■ **OBJETIVO 1**: Segundo o texto sobre a poesia de Álvaro Alves de Faria, por qual editora saíram os dois livros citados?
■ **OBJETIVO 2**: Diga se cada frase abaixo bate com o texto sobre a poesia de Álvaro Alves de Faria, respondendo sim ou não e citando as palavras do texto que decidem. (a) Álvaro Alves de Faria é um escritor paulista. (b) Ele é autor de 20 livros de poesia. (c) Poemas portugueses está sendo relançado.

■ **TRECHO FORNECIDO**:
--

POESIA LÍQUIDA
Fabrício Carpinejar – São Leopoldo – RS
Nada de imitar o Tejo. A poesia do escritor paulista Álvaro Alves de Faria lava as calçadas de Lisboa e Coimbra, captando a sensualidade das ladeiras, a presença imponente das mulheres na janela, os cafés recolhidos nos devaneios do mundo, as praças e os ciscos do céu. O jornalista e crítico, premiado com o Jabuti, 60 anos, autor de 14 livros de poesia, acaba de lançar Poemas portugueses e relançar 20 poemas quase líricos e algumas canções para Coimbra, ambos pela editora Alma Azul, de Portugal. Representa o ápice de uma trajetória, que muda o curso para não mudar. O mesmo Álvaro do engajamento, do protesto, da análise cítrica da realidade cede espaço para um novo, maduro, meditativo, sem artifícios para cantar a vida em toda sua incompletude. Se antes era movido por uma indignação contra a ditadura (a política dos anos 60/80 e a dos movimentos literários de sempre), agora vigora o rigor da memória, um modo socrático de ser mais dúvidas do que certezas.

--

Dados de localização de palavras e elementos
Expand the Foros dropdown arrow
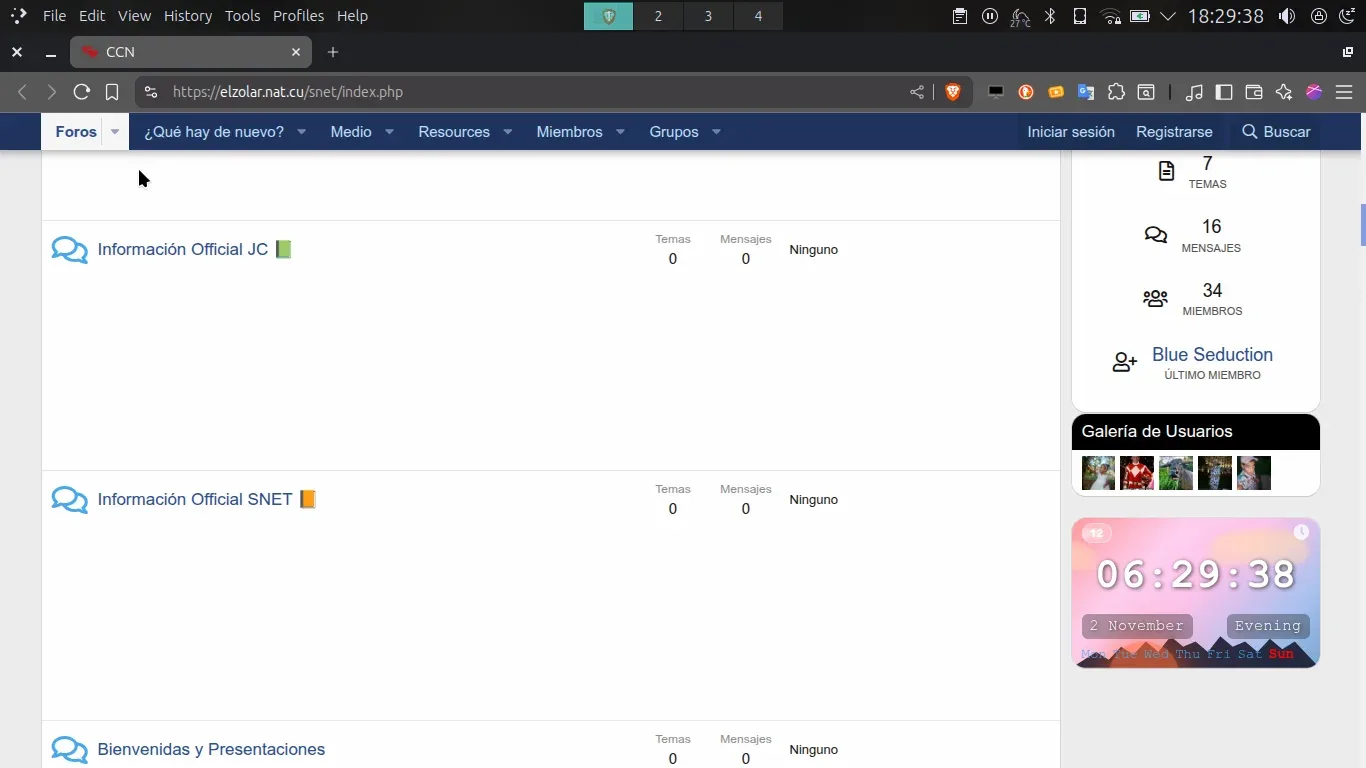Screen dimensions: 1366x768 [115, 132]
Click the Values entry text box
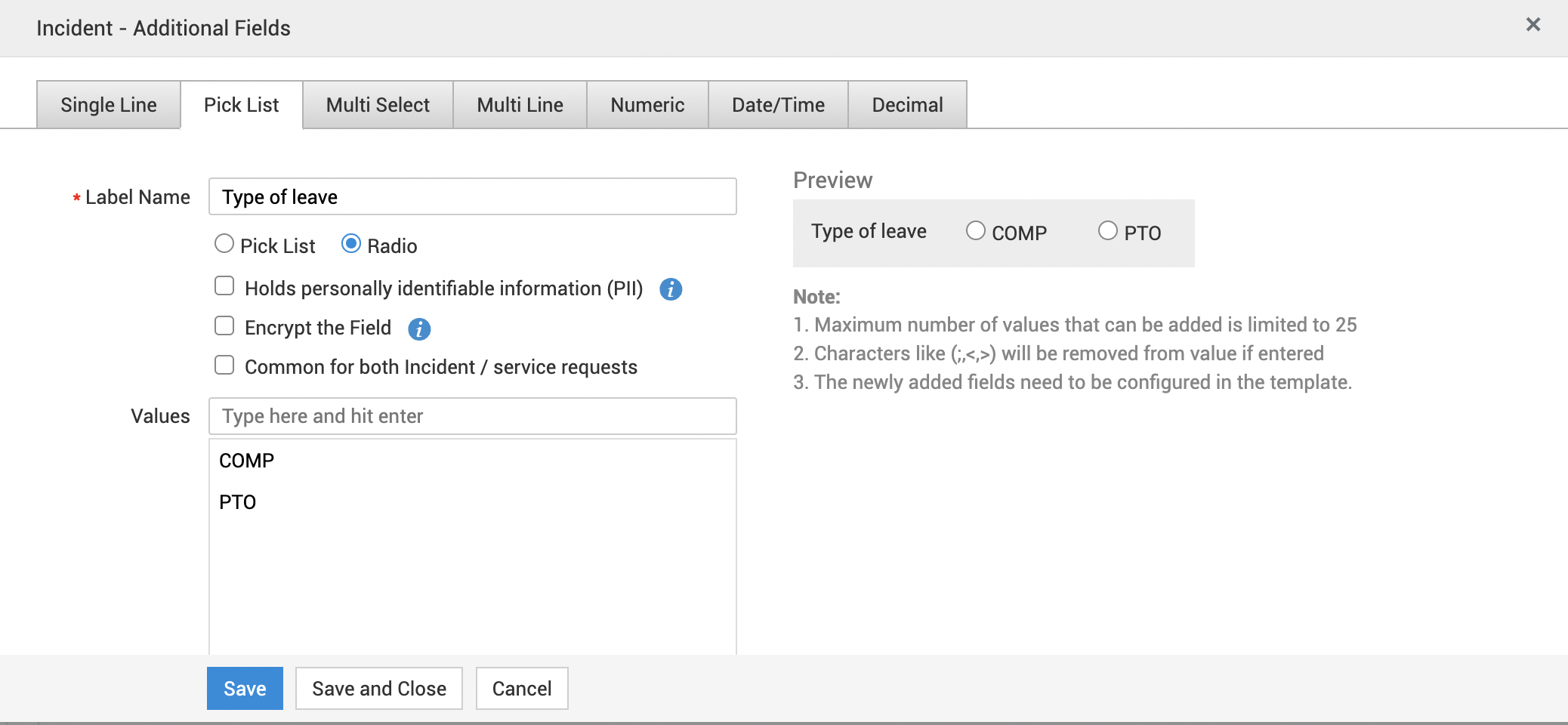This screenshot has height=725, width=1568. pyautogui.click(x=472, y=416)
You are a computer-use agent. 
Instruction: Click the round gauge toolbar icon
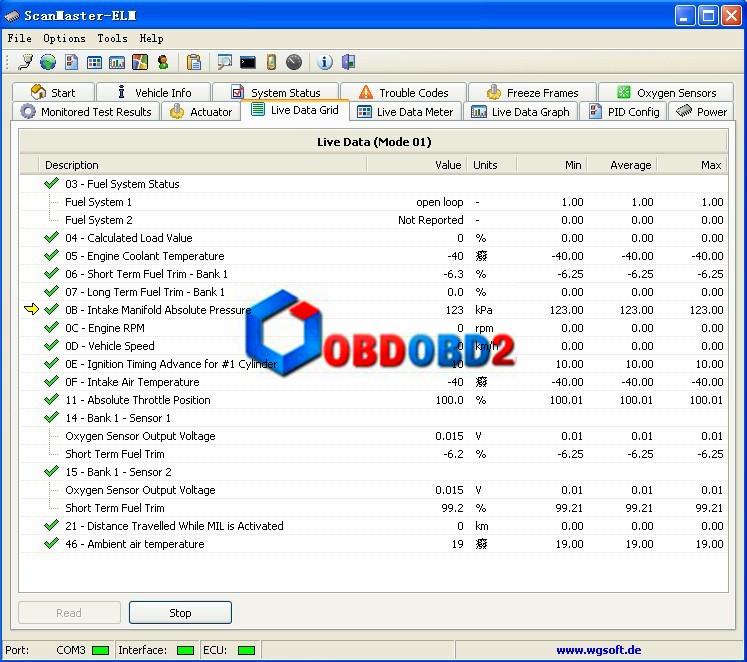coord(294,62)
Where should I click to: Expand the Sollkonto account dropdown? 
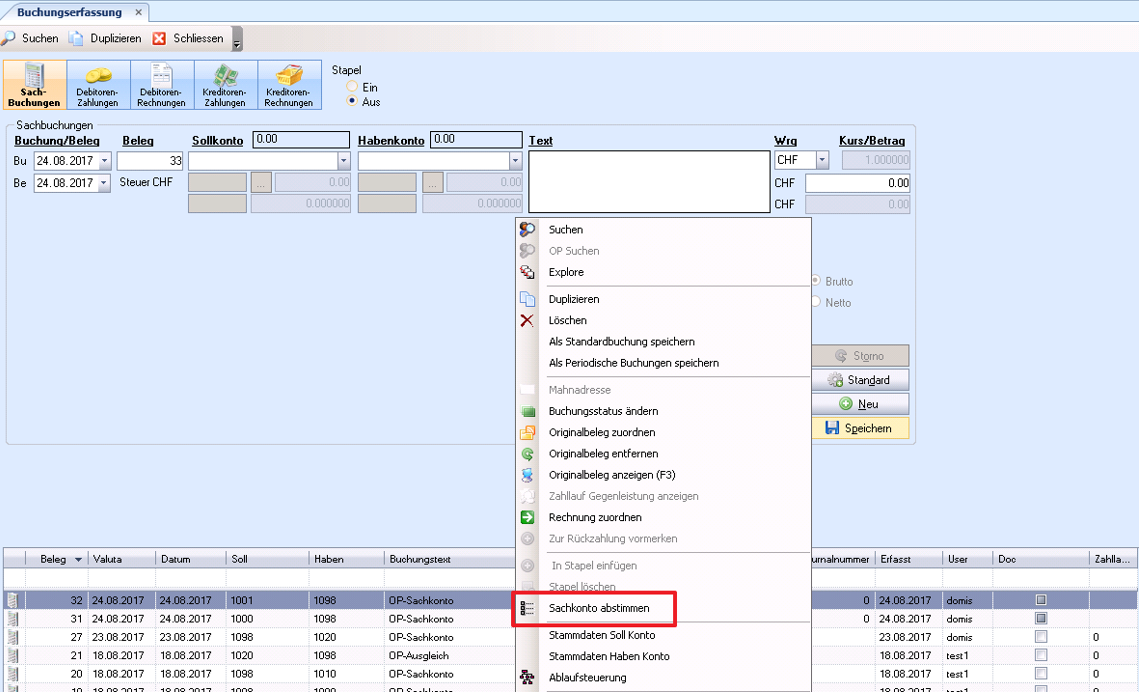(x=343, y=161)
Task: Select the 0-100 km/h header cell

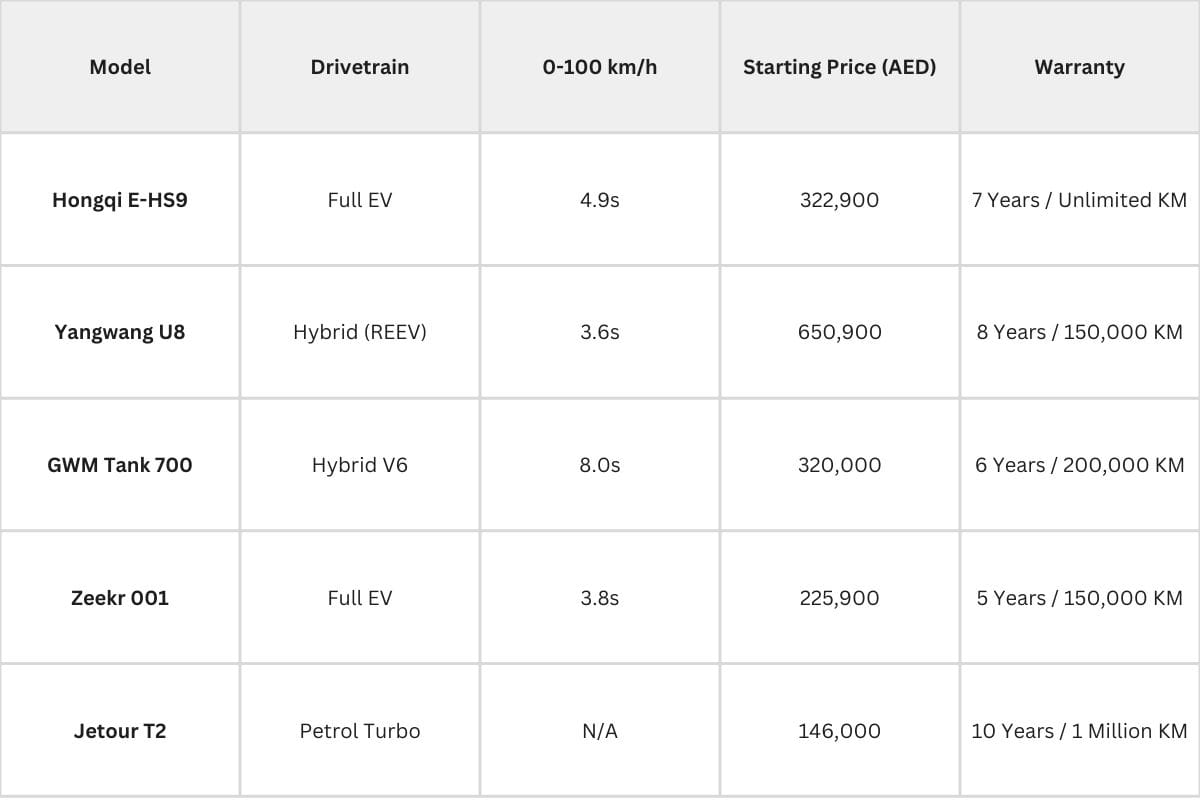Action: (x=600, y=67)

--

■ **RESPOSTA COMPLETA 1**: Pela editora Alma Azul, de Portugal.

■ **RESPOSTA COMPLETA 2**:
(a) Sim: "A poesia do escritor paulista Álvaro Alves de Faria".
(b) Não: "autor de 14 livros de poesia".
(c) Não: "acaba de lançar Poemas portugueses e relançar 20 poemas quase líricos e algumas canções para Coimbra".